[prev] [up] [next]

How to Write Inefficient Code

Contents

Introduction

This could have been a separate chapter of the previous document, "Hints on Writing Eficient Code", but to emphasize on my frustration, it is presented in a separate paper.

Sometimes I come along code, which brings tears to my eyes. Code which is both almost incomprehensable and unbelievably slow.

Almost always, this is due to a complete misunderstanding of what happens, when collections are getting bigger, and a bad (O(n^2) or worse) algorithm is used.

In this document, I will list "goodies" as I find them, together with (maybe) an explanation of what is going on.

Bad Uses of Collections

Updating/Merging a List

Recently, I encountered the following code, which maintains a list of file names, reads a directory and updates the in-memory list from what it finds in the folder. It was part of a UI which monitors a folder and presents an up-to-date view of its contents:
    ...
    oldListOfFiles := self listOfFiles copy.
    (currentFilenames asSortedCollection: [:f1 :f2| f1 baseName < f2 baseName]) asSet
    do: [:fileName|
	(oldListOfFiles detect: [:fileRow| fileRow fileName = fileName] ifNone: nil) isNil
	ifTrue: [
	    |nearestFileRow r|

	    nearestFileRow := self listOfFiles indexOf: (self listOfFiles detect: [:fileRow| fileRow baseName > fileName baseName] ifNone: nil).
	    nearestFileRow = 0
		ifTrue: [self listOfFiles add: (r := FileRow new fileName: fileName asFilename)]
		ifFalse: [self listOfFiles add: (r := FileRow new fileName: fileName asFilename) beforeIndex: nearestFileRow].
	    monitoring ifTrue: [self selectionOfFile value: r].
	]
    ].
    self listOfFiles reverseDo: [:fileRow|
	(currentFilenames includes: fileRow fileName)
	ifFalse: [self listOfFiles remove: fileRow]
    ]
    ...
Can you understand what is going on?
To be honest: I have problems reading and understanding that code; it is not only inefficient, it is also ugly.
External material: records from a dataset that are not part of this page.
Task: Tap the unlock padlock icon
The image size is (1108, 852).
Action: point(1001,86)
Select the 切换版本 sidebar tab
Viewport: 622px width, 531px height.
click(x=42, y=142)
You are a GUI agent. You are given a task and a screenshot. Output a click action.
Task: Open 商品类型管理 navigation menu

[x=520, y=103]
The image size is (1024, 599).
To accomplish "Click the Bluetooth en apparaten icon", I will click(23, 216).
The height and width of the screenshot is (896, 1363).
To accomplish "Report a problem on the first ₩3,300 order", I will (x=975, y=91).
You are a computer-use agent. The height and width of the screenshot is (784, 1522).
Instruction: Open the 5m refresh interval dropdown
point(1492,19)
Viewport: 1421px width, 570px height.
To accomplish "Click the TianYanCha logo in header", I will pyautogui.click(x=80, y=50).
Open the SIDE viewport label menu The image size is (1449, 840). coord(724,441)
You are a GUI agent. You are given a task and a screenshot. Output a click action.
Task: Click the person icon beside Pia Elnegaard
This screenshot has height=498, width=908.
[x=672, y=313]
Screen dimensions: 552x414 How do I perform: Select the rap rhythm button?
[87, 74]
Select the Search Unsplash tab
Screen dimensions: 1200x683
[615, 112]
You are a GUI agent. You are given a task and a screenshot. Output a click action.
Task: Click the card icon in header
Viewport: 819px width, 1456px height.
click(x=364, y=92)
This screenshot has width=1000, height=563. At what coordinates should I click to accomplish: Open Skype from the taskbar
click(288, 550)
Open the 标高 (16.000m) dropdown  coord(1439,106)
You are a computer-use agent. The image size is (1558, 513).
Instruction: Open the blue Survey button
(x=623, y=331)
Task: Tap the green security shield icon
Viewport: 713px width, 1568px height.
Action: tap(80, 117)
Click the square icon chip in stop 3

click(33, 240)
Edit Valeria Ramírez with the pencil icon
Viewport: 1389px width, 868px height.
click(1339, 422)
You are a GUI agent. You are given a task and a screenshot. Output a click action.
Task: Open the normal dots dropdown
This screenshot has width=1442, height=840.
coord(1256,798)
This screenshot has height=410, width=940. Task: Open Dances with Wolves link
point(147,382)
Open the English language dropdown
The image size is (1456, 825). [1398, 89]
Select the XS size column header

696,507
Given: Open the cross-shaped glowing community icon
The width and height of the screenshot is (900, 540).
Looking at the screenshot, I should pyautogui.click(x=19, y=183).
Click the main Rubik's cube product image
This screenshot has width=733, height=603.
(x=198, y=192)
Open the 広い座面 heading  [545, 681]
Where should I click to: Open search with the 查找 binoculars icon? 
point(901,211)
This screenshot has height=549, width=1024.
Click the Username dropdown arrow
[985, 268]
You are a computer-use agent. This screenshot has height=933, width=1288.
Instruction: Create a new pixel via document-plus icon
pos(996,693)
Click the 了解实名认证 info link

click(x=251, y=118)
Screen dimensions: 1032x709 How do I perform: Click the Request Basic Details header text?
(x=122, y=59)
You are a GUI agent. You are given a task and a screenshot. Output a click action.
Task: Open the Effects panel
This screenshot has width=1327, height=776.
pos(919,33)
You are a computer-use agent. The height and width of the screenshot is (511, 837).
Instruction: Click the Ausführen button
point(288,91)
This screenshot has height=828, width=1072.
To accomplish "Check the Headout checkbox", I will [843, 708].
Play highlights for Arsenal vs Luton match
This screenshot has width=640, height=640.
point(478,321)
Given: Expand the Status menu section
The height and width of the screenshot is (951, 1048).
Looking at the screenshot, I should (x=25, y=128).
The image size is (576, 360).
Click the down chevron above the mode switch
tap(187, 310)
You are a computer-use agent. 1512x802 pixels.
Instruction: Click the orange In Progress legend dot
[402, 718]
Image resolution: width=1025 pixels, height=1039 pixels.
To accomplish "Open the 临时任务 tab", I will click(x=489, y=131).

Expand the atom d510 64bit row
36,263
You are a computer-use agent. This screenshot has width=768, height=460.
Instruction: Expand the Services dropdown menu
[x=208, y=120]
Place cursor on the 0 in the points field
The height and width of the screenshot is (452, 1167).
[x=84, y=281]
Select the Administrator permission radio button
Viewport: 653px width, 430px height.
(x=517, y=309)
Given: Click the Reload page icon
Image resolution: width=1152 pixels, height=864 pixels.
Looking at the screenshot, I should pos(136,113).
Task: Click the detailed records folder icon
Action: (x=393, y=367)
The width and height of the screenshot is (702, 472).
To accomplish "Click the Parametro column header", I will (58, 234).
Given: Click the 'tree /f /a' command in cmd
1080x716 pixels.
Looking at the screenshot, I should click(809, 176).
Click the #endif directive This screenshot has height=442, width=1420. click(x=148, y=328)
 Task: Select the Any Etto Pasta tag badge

How does the above algorithm behave with 100 files in a folder? What happens, if showing my holiday-image folder, with 4000 jpeg files?

And it really does behave badly!

The first thing to check is, if "self listOfFiles" is expensive.
It could (in theory) read the folder's contents.
However, inspection shows, that it does not; instead it asks a builder for the valueHolder with:

listOfFiles
    |holder|
    (holder := builder bindingAt:#listOfFiles) isNil ifTrue:[
	builder aspectAt:#listOfFiles put:(holder :=  List new).
    ].
    ^ holder
Well, it is called 3 times in the inner loop; with 4000 files, this is 12000 calls to the bindingAt: method.
This results in a Dictionary lookup with O(1) complexity. So no real problem here -although I would remember the list in a local variable.

Tuning this, will only give us a few milliseconds in speedup. So let's care for this later, when the milliseconds do really count and let's go for the big time-eaters first.

Problematic are always non-linear (i.e. square or worse) complexities.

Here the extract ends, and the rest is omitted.